The justices said they would study a longstanding debate over labor responsibilities in the loading and unloading of the cargo containers shipped by sea.

In other rulings, the court:

- Let stand, without comment, an order that in 1983 barred the maker of Bufferin and Excedrin pain relievers from making “unsubstantiated” claims about its products. The justices refused to hear arguments that, among other things, the Federal Trade Commission’s order violated Bristol-Myers Co.’s free-speech rights.

- Refused, without comment, to revive a cancer-stricken New York woman’s lawsuit against four pharmaceutical companies that manufactured and marketed the now-banned drug DES, a synthetic female hormone once used in the belief that it would help prevent miscarriages.

New York’s highest court had ruled that Linda Fleishman’s suit against the four pharmaceutical firms was filed too late. It was filed in 1980, two years after she learned at age 23 that she had cancer. Her mother had taken DES during pregnancy. The state law deadline meant that the lawsuit would have had to be filed when she was about 2 years old. Fleishman’s suit named Eli Lilly & Co., E. R. Squibb & Sons, Winthrop Laboratories and Upjohn Co. as defendants.
----------------------------------------
** Problems to solve **
a) From the court report, can you return the passage starting with "The justices said" and going on through "shipped by sea."?
b) Do these statements agree with the court report? Answer yes or no for each, quoting the words of the report that decide it.
(i) Fleishman's lawsuit was filed in 1980.
(ii) The justices heard arguments that the Federal Trade Commission's order violated Bristol-Myers Co.'s free-speech rights.
(iii) Fleishman learned at age 25 that she had cancer.

** Dataset content **
----------------------------------------
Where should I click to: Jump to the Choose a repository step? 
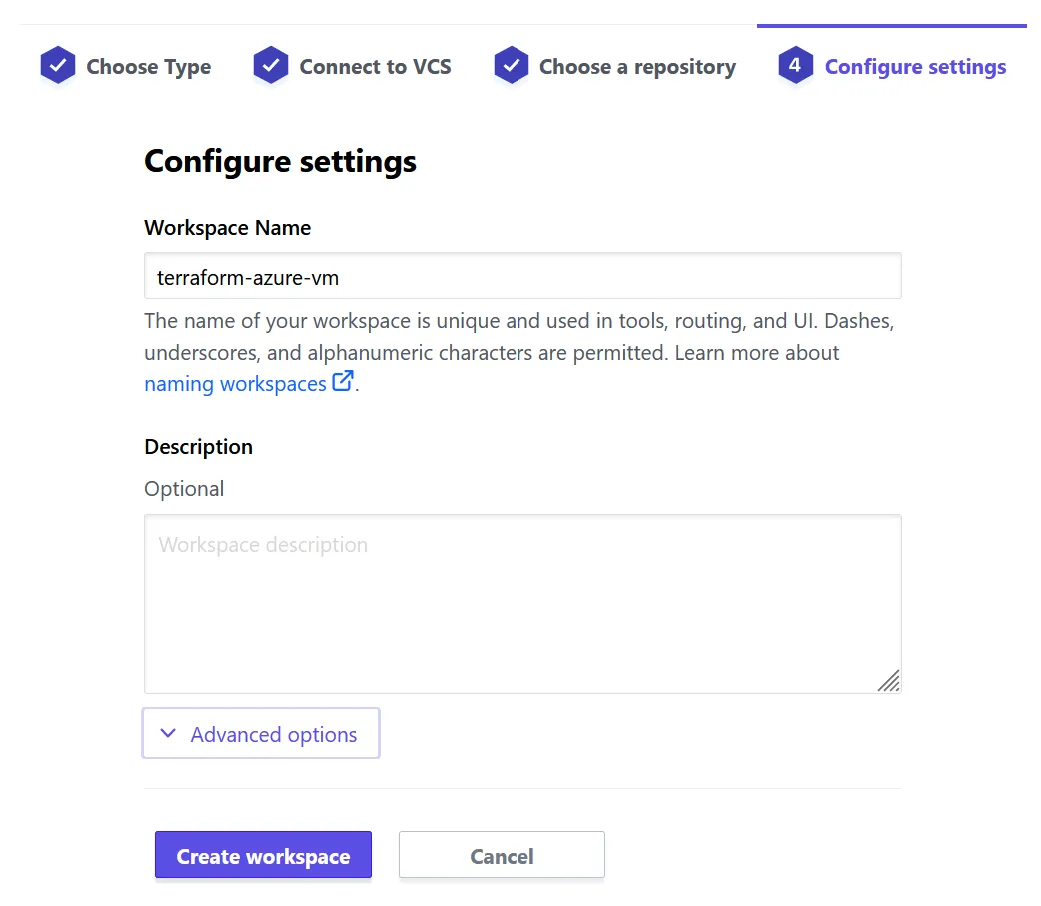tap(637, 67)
----------------------------------------
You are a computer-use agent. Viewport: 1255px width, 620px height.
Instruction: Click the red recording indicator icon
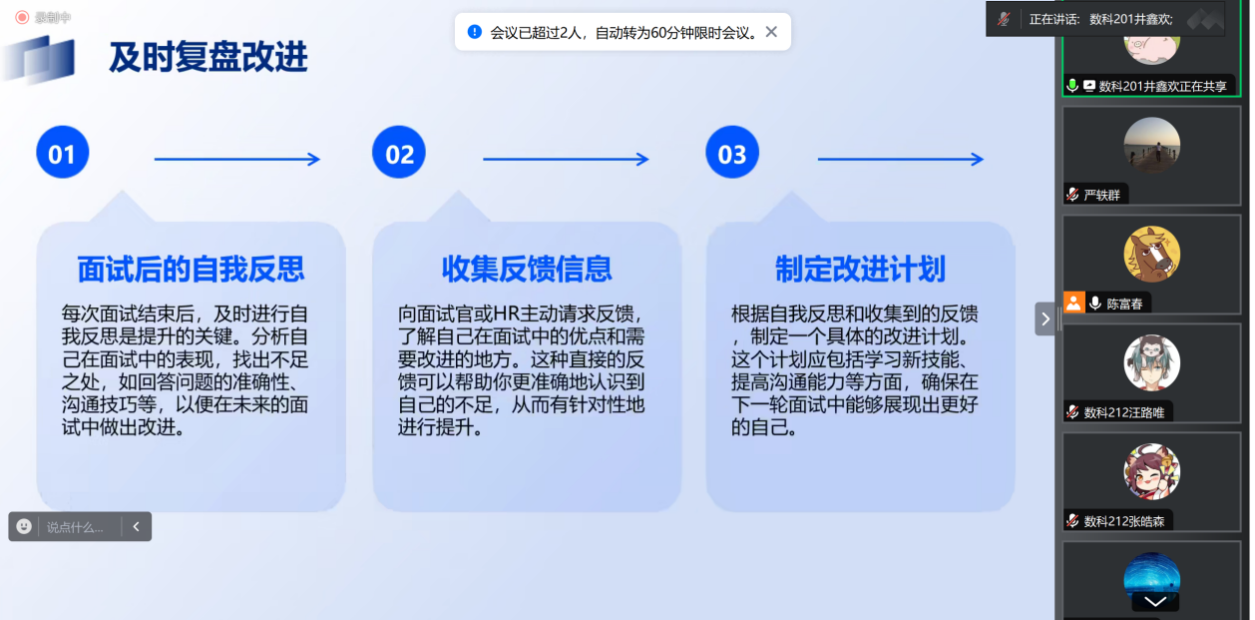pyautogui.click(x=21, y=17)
----------------------------------------
** Solved problems **
a)
The justices said they would study a longstanding debate over labor responsibilities in the loading and unloading of the cargo containers shipped by sea.

b)
(i) Yes: "It was filed in 1980"
(ii) No: "The justices refused to hear arguments that, among other things, the Federal Trade Commission’s order violated Bristol-Myers Co.’s free-speech rights."
(iii) No: "two years after she learned at age 23 that she had cancer"